The span of fields is a huge nursery and feeding ground for a lot of the species that make the Lowcountry a wildlife wonder.
So, the “rice fields accord” is more than just a hard-fought consensus to protect duck fields. The consensus reached among wealthy plantation owners, environmentalists and regulatory agencies could lead to saving more of the Colonial-era rice fields from ruin. That would benefit everyone who prizes the Lowcountry.
It might be the start of a new day for the man-made wetlands.
“It’s the first time everybody agreed on the importance of these impoundments,” said Charles Lane, the Edisto River property owner who was one of the organizers of the ACE Basin. The basin is an ecological preserve of nearly a quarter-million acres along the Ashepoo, Combahee and Edisto rivers between Charleston and Beaufort.

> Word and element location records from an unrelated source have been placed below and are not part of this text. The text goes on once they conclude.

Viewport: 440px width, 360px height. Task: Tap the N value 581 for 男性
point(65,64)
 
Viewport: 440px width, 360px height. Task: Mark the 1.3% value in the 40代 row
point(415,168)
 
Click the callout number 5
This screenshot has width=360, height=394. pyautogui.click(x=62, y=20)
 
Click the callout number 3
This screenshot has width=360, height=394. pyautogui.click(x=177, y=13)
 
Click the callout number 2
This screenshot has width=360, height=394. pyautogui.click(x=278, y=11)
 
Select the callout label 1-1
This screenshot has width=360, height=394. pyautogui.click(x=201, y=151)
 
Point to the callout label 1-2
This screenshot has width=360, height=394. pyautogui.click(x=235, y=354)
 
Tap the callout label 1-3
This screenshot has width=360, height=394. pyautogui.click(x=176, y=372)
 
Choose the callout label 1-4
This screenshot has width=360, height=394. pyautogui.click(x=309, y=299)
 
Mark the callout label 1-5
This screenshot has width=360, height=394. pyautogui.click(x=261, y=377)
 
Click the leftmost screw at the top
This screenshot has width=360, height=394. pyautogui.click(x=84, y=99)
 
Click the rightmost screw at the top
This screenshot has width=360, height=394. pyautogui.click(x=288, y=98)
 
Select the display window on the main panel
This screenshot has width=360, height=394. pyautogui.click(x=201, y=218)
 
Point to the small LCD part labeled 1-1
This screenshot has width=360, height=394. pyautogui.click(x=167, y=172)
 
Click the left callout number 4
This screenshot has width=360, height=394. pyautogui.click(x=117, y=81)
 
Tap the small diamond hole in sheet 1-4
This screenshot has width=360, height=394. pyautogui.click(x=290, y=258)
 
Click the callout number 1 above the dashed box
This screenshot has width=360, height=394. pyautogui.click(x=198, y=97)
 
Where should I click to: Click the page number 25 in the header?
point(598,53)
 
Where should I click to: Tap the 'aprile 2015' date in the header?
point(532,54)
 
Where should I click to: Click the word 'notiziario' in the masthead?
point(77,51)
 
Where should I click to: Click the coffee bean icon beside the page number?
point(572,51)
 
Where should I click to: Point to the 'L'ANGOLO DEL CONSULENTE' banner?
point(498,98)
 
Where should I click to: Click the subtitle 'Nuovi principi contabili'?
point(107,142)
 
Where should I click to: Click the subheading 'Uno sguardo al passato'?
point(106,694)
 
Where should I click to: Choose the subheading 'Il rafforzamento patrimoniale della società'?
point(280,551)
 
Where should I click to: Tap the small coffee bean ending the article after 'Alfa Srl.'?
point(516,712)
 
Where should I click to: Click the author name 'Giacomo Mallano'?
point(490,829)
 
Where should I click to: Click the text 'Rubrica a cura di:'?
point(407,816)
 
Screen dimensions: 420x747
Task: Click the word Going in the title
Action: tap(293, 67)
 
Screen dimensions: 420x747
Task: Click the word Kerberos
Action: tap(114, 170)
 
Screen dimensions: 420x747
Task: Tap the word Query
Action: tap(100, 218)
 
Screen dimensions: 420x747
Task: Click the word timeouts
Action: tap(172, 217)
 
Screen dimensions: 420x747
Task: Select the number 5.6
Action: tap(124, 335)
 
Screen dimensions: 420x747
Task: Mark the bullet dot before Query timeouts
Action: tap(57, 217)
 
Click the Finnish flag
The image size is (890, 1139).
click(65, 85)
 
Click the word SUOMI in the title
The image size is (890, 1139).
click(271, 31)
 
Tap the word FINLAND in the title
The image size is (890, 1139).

The delta land is full of the fields.
If it had not been for a desire to protect rice fields, the basin “could look like (developed) Florida,” Lane said. “So (the accord) is a big deal.”
The understanding paved the way to streamline Army Corps of Engineers’ permits to repair impoundment dikes, a revision that allows owners to make timely repairs when a hurricane or storm tide breaches the dike, instead of laboring through the current, costly yearlong process. The proposal is now in public hearing.
“We look forward to reviewing” the revised Army Corps permits, said Dan Burger of S.C. Ocean and Coastal Resource Management.
“I think there’s been a recognition by these agencies that rice fields are a valuable cultural, historic and natural resource,” Lane said.
Rice fields now cover nearly 70,000 acres across the state’s coast in patches skirting tidal rivers. They are walled-off impoundments with gates that are raised or lowered to draw tidal water in or out for growing rice. A product of the Colonial era, they are one of the features that makes the Lowcountry look like nothing but water at times when viewed from the sky.
After rice played out as a crop, a lot of the sluice gates and levees themselves were abandoned and fell apart. More than half the original rice acreage has broken open and become overgrown.
State laws discourage the re-impoundment of fallen-in rice fields; permits are tough to win and hinge on factors like keeping acreage to a minimum and the condition of existing dikes. The issue has been a bone of contention for years among agencies, owners and environmentalists.
Some property owners and others want to be able to re-dike the fields for waterfowl habitat and land uses. Some regulators and others say the practice could infringe on a variety of things, including public boating, fishing and the water quality of the estuaries. In the middle are environmentalists who see benefits in both.
As recently as 2005, a committee drawn from those groups to review the state laws fell apart after a single meeting, as participants generally conceded that no agreement could be reached. It was a consequence of what Lane called “failure after failure” by owners’ groups to communicate the greater value of their fields.
The owners changed their focus from trying to rebuild lost fields to protecting the existing fields, Lane said. The accord was forged in a recent series of meetings among the groups.
Rice fields “did eliminate some tidal and brackish marsh. But the positives outweigh the negatives,” said Nathan Dias of the Cape Romain Bird Observatory. “It’s hard to find an order of birds that doesn’t benefit. Some of the biggest alligators we have in South Carolina are found in the rice fields. Things got slanted toward waterfowl and game birds, but that’s what pays the bill. Rice fields are extraordinarily valuable.”